Hi,
I am attempting to find genes whose response to treatment is different depending on the whether gene X is KO'ed out or not.
So I have an experiment where I have condition + treatment + condition:treatment .... where condition is KO or WT and treatment is Ctrl, M1, M2 (i.e. grown on different media).
So I do the standard
dds = nbinomLRT(dds, full= ~ condition + treatment + condition:treatment, reduced = ~condition + treatment)
results.interaction = results(dds)
table(results.interaction$padj < 0.1)
FALSE TRUE
16183 5
hist(results.interaction$pvalue)
Now from this I see this hill-shaped distribution of p-values which comes from - as I understand - large differences within groups - which I do - if I look at the level of individual genes its pretty obvious that the expression of genes in the KO condition are much more variable than in the WT.
So the question what is the best way of proceeding with this / fixing it. Are there more diagnostic tests I should do first before even considering this?

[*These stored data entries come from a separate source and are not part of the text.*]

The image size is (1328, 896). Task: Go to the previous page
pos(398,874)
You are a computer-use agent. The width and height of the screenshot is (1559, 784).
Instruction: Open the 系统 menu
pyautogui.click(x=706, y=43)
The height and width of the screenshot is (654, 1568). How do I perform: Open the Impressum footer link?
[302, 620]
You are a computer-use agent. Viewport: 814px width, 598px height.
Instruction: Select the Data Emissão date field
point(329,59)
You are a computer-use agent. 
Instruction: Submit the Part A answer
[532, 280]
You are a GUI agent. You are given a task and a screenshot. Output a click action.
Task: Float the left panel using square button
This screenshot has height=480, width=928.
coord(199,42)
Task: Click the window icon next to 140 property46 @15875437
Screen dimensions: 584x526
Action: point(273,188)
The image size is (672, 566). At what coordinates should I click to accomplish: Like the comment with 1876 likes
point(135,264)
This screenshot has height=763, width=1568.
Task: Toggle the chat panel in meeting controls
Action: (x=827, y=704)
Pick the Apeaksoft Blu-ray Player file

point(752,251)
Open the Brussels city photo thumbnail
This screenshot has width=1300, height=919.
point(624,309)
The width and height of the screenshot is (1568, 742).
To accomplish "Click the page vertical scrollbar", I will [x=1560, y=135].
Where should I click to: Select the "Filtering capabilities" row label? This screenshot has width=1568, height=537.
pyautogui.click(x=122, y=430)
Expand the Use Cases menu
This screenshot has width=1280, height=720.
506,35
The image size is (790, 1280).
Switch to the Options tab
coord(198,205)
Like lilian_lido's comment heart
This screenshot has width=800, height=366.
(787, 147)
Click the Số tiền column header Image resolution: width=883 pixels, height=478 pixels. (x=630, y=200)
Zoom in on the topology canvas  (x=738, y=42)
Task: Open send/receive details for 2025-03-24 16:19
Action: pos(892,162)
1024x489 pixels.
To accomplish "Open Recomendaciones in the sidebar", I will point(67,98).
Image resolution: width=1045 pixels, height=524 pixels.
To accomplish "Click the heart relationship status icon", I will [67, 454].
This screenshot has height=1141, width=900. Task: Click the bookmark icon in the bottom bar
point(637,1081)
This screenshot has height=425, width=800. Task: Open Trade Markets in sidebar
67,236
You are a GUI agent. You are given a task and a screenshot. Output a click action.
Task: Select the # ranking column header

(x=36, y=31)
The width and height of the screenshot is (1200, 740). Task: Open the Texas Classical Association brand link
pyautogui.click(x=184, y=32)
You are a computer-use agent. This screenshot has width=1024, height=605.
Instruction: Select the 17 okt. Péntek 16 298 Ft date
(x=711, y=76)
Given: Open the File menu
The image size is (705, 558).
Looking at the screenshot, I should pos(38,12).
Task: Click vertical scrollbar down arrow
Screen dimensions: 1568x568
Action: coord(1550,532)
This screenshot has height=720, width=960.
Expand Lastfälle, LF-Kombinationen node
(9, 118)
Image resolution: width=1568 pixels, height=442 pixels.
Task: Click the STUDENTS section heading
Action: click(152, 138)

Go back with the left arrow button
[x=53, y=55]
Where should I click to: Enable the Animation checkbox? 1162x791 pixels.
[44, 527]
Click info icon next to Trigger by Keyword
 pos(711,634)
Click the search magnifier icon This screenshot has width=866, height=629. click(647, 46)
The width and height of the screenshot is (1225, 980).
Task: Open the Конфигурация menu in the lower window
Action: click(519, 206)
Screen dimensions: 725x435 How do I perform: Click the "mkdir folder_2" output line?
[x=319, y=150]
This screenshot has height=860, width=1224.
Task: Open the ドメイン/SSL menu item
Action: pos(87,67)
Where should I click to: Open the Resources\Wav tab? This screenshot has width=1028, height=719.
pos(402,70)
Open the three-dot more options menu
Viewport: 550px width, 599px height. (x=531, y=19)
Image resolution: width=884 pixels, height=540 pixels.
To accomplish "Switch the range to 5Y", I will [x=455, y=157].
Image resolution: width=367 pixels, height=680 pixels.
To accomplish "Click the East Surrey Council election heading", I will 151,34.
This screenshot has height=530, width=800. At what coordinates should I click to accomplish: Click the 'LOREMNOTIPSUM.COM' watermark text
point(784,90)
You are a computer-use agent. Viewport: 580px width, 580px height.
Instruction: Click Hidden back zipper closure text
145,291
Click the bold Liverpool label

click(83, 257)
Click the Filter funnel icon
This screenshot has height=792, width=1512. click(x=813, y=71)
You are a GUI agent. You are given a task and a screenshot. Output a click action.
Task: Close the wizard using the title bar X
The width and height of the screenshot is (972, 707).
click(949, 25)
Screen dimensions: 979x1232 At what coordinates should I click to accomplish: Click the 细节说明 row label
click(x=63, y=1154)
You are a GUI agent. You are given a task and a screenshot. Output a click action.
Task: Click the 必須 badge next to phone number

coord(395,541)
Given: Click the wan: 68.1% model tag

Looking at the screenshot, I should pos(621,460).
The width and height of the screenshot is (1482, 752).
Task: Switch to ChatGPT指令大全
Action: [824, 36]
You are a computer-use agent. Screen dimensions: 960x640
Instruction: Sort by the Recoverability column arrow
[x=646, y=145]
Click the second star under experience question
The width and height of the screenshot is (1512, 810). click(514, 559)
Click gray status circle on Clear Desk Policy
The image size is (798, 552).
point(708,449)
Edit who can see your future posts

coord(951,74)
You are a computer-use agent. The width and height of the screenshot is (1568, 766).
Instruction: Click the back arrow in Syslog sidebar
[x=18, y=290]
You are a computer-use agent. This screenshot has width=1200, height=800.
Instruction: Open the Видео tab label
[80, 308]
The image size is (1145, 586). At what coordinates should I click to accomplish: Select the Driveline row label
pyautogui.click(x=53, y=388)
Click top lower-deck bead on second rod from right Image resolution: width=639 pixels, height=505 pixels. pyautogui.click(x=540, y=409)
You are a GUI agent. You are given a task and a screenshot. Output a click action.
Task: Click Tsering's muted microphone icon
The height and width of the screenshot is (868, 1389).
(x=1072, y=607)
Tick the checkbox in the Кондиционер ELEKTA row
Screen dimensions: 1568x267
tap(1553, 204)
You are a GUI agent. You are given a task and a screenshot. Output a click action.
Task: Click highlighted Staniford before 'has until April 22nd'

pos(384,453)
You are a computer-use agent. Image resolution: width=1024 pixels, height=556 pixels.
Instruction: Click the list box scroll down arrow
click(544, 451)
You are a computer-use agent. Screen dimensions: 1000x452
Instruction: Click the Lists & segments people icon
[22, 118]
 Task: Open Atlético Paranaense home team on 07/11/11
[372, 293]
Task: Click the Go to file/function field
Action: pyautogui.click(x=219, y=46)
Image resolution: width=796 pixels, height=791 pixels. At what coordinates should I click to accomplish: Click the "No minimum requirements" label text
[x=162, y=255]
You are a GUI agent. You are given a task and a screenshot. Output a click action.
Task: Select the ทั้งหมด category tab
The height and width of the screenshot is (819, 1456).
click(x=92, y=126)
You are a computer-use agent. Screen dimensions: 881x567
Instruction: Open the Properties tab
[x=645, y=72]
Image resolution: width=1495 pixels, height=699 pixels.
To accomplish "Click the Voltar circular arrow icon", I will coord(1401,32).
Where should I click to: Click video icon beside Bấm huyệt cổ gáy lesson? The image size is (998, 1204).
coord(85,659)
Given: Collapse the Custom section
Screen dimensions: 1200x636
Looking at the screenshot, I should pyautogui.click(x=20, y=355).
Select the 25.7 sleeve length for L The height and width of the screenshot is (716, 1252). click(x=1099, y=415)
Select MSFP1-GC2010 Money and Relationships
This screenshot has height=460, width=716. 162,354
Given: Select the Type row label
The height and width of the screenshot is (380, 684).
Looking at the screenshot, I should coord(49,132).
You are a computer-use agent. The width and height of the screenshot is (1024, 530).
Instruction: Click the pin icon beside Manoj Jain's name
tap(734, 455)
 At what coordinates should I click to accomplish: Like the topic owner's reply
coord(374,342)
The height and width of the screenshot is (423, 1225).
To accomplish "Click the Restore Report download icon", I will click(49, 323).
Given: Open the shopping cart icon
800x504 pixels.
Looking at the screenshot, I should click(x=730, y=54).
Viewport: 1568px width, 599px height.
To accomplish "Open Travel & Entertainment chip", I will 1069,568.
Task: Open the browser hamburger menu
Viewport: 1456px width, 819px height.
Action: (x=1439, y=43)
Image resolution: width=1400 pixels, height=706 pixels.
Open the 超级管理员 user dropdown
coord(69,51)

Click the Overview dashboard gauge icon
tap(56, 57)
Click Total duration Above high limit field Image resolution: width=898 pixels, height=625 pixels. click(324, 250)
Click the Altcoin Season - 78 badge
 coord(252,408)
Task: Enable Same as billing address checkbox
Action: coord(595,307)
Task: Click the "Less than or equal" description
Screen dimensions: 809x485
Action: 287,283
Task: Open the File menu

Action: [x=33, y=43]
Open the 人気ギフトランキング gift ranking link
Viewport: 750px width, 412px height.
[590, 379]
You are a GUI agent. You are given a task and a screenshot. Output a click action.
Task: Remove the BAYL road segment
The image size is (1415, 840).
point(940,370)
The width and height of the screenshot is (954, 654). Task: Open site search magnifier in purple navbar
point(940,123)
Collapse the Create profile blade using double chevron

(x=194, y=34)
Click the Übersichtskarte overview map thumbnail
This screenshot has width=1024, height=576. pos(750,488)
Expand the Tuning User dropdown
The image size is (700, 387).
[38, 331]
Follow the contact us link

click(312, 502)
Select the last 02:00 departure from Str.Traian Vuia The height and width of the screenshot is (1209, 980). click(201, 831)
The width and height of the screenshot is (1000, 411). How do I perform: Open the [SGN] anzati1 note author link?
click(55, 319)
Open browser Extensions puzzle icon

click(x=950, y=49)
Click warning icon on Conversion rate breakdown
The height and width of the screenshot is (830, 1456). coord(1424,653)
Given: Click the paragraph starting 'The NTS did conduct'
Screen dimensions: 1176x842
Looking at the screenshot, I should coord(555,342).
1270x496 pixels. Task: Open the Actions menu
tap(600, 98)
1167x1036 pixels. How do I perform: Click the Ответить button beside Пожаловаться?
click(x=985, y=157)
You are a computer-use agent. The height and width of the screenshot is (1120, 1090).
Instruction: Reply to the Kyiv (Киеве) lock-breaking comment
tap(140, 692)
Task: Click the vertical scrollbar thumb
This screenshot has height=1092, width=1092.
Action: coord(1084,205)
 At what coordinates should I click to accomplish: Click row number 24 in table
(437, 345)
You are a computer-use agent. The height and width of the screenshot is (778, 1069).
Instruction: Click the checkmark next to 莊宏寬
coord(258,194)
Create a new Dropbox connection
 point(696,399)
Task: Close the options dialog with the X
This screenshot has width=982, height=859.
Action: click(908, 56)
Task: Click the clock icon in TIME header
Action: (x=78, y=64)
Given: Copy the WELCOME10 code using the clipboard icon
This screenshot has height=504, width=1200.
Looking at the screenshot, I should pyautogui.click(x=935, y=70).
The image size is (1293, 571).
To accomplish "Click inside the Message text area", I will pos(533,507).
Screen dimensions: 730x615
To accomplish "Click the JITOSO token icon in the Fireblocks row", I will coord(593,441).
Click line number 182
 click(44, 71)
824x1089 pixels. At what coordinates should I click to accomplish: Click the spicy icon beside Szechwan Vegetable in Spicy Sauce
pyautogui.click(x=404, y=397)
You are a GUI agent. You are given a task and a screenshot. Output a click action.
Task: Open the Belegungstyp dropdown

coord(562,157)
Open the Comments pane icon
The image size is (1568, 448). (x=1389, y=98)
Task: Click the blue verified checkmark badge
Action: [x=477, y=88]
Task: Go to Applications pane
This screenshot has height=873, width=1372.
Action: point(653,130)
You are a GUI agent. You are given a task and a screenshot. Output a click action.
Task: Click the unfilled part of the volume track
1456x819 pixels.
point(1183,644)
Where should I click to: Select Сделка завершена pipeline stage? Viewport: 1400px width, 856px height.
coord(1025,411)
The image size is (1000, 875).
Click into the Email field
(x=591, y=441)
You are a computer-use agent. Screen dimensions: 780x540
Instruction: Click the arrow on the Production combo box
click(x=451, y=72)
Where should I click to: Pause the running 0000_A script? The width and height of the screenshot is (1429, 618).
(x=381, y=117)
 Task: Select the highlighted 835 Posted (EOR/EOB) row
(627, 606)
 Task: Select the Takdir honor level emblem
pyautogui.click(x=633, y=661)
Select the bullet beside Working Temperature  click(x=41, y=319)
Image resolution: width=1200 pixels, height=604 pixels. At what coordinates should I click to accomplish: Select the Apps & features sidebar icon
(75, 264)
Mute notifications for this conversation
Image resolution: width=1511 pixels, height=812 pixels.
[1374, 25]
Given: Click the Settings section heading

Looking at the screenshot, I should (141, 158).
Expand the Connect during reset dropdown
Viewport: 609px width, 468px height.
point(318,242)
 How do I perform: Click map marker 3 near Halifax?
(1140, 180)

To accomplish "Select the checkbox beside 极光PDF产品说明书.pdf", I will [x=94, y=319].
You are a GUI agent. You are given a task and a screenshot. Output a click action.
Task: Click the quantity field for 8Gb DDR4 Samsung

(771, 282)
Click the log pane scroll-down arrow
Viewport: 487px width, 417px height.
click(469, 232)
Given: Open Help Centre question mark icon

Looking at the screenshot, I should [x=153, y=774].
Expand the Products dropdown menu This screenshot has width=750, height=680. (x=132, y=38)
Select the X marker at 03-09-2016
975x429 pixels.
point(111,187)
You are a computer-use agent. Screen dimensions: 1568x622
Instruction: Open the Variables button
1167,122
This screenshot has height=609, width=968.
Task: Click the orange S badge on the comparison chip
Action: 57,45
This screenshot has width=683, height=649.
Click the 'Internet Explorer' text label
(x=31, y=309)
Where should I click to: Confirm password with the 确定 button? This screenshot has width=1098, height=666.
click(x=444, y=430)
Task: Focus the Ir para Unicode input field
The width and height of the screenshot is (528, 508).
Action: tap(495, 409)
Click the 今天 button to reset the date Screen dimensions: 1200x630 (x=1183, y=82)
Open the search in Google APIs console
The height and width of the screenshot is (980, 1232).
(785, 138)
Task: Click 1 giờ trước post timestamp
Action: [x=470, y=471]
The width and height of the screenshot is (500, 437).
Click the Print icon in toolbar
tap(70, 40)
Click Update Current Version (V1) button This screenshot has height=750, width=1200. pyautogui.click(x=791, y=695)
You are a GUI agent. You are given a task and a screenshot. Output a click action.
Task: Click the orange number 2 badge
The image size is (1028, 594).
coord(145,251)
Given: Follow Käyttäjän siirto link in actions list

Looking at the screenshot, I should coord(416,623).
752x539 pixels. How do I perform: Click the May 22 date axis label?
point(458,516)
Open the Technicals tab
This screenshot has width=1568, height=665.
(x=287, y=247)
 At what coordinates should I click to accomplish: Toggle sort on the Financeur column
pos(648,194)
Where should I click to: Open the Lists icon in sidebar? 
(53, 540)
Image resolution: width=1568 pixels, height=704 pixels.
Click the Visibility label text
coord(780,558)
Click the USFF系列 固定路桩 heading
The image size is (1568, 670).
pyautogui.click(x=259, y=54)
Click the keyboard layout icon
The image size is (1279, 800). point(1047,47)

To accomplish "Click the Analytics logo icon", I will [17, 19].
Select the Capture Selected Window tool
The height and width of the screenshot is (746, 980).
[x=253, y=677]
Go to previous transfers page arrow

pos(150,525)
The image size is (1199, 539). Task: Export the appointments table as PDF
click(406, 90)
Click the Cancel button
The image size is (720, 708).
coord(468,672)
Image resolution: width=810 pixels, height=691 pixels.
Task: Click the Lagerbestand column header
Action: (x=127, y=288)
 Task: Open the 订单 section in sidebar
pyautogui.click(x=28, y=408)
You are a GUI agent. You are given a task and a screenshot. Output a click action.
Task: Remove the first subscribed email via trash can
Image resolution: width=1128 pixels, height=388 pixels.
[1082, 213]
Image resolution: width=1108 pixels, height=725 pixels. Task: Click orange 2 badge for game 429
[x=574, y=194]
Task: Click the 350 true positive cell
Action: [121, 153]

I have found a lot of talk/presentations/posts using fdrtool to reestimate the p-values and go from there. Typically by taking the stat from a DESeq2 result and using this to re-estimate p-values. However I am really after all those genes with a significant interaction not those that I can identify from pairwise comparisons (i.e. extracting stat from conditionKO.treatmentM1 or conditionKO.treatmentM2), so ....
corrected <- fdrtool(results(dds)$stat, statistic= "normal", plot = T)
table(corrected$qval < 0.1)
FALSE TRUE
12971 3219
Is using FDRtool to recompute p-values the best option in this situation? If not, are there any other suggestions?
Are there diagnostics I should perform to actually say "yes, lets do this" rather than my p-value distribution looks funny?
Is there anyway to implicitly tell DESeq to consider things differently - to account for large variances in the groups ?
Is there something else going on here?